Kiss of Soviet leader Mikhail Gorbachev and East German President Honecker, 1986

Soviet leader Mikhail Gorbachev embraces staunch communist and general secretary of the Communist Party (SED) Eric Honecker as members of the SED during the 11th SED Party Congress in East Berlin on April 17, 1986.

The socialist fraternal kiss or socialist fraternal embrace was a special form of greeting among the politicians of communist countries. This act demonstrated the special relationship that existed between the socialist states.

The kiss consisted of a hug, which was combined with a series of three kisses on alternate cheeks. In rare cases, when the two leaders considered themselves to be exceptionally close, kisses were given on the mouth instead of on the cheek.

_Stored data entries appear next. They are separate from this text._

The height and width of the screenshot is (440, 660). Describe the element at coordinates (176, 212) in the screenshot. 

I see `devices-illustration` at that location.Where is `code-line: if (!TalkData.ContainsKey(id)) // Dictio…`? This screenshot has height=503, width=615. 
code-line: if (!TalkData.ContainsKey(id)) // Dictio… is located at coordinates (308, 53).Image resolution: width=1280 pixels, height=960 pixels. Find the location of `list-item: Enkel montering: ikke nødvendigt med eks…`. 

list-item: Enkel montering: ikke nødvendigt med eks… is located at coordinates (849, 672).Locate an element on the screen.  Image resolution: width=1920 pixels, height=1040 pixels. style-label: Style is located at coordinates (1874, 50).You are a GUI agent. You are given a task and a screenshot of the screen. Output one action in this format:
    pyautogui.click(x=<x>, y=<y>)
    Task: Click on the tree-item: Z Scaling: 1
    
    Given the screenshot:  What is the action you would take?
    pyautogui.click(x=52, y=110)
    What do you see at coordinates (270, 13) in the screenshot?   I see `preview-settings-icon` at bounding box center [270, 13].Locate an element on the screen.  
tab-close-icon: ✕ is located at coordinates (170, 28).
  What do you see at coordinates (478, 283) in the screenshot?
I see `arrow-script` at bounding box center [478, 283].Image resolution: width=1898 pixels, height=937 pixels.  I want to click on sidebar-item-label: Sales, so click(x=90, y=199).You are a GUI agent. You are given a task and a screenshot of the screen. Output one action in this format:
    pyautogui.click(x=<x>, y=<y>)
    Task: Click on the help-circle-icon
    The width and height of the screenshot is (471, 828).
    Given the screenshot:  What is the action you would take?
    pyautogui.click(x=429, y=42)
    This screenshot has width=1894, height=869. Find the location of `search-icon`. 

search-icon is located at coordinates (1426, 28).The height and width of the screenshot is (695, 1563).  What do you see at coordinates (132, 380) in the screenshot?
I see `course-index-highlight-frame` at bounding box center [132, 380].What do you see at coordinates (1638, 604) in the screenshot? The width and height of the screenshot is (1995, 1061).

As a symbol of equality, fraternity and solidarity, the socialist fraternal kiss was an expression of the path and enthusiasm of the labor movement emerging between the middle and end of the 19th century.

In the years following the October Revolution and the subsequent Communist International, a ritual of the hitherto spontaneous essence succeeded in an official greeting among communist peers.

Symbolic reinforcement of the spirit of camaraderie also succeeded through the fact that many communists and socialists had to make long, difficult and dangerous journeys to isolated Bolshevik Russia. Thus the much-anticipated international solidarity found expression in stormy embraces and kisses.

With the expansion of communism after World War II, the Soviet Union was no longer isolated as the only communist country. The socialist kiss of brotherhood among the leaders of communist countries became a ritual greeting.

The greeting was adopted by socialist leaders in the Third World, as well as by leaders of socialist-aligned liberation movements such as the Palestinian Liberation Organization and the African National Congress.

The 11th Congress of the Socialist Unity Party of Germany (SED), held on 17–21 April 1986, explicitly confirmed Honecker for another term as party chief. The SED celebrated its achievements as "the most successful party on German soil", praised East Germany as a "politically stable and economically efficient socialist state", and its efforts to maintain its current policy course. Declared intention.

The successes of East Germany were presented as a personal victory for Honecker, which marked a turning point in his political career. Mikhail Gorbachev's presence in Congress supported Honekar's policy course, which was also strengthened by some reshuffles of the party leadership.

Overall, the 11th Congress showed confidence in East Germany's role as the strongest economy and most stable country in Eastern Europe. Gorbachev praised the East German experience as proof that central planning could be effective and practical in the 1980s.